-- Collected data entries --

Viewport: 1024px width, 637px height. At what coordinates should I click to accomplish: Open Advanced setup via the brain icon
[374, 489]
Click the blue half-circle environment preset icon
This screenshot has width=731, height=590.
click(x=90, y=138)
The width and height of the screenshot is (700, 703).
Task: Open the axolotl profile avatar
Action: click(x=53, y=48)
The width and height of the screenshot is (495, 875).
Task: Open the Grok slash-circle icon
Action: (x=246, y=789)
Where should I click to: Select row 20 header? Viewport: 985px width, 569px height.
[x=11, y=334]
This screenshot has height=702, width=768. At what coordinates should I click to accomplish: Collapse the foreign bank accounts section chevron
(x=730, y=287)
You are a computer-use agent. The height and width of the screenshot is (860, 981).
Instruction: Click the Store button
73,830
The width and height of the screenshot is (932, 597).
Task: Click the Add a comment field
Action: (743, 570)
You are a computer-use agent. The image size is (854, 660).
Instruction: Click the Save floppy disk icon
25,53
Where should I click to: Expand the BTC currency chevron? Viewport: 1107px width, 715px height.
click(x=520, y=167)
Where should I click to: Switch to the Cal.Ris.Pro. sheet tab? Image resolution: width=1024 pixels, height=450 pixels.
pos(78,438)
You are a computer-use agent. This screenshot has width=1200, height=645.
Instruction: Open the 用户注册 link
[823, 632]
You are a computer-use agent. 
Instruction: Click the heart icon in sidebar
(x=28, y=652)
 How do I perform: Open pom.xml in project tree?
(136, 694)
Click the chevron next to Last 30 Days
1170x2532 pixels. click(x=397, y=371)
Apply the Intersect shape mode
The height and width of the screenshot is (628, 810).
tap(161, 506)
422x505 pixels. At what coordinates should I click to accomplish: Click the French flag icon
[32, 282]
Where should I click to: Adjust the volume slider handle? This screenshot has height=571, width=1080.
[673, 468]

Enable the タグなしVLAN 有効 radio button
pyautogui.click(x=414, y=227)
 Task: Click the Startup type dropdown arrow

-- ACTION ITEM --
What you return should match every line above exactly.

-- COMPLETED TASK --
Viewport: 1024px width, 637px height. At what coordinates should I click to accomplish: Open Advanced setup via the brain icon
[374, 489]
Click the blue half-circle environment preset icon
This screenshot has width=731, height=590.
click(x=90, y=138)
The width and height of the screenshot is (700, 703).
Task: Open the axolotl profile avatar
Action: click(x=53, y=48)
The width and height of the screenshot is (495, 875).
Task: Open the Grok slash-circle icon
Action: (x=246, y=789)
Where should I click to: Select row 20 header? Viewport: 985px width, 569px height.
[x=11, y=334]
This screenshot has height=702, width=768. At what coordinates should I click to accomplish: Collapse the foreign bank accounts section chevron
(x=730, y=287)
You are a computer-use agent. The height and width of the screenshot is (860, 981).
Instruction: Click the Store button
73,830
The width and height of the screenshot is (932, 597).
Task: Click the Add a comment field
Action: (743, 570)
You are a computer-use agent. The image size is (854, 660).
Instruction: Click the Save floppy disk icon
25,53
Where should I click to: Expand the BTC currency chevron? Viewport: 1107px width, 715px height.
click(x=520, y=167)
Where should I click to: Switch to the Cal.Ris.Pro. sheet tab? Image resolution: width=1024 pixels, height=450 pixels.
pos(78,438)
You are a computer-use agent. This screenshot has width=1200, height=645.
Instruction: Open the 用户注册 link
[823, 632]
You are a computer-use agent. 
Instruction: Click the heart icon in sidebar
(x=28, y=652)
 How do I perform: Open pom.xml in project tree?
(136, 694)
Click the chevron next to Last 30 Days
1170x2532 pixels. click(x=397, y=371)
Apply the Intersect shape mode
The height and width of the screenshot is (628, 810).
tap(161, 506)
422x505 pixels. At what coordinates should I click to accomplish: Click the French flag icon
[32, 282]
Where should I click to: Adjust the volume slider handle? This screenshot has height=571, width=1080.
[673, 468]

Enable the タグなしVLAN 有効 radio button
pyautogui.click(x=414, y=227)
 Task: Click the Startup type dropdown arrow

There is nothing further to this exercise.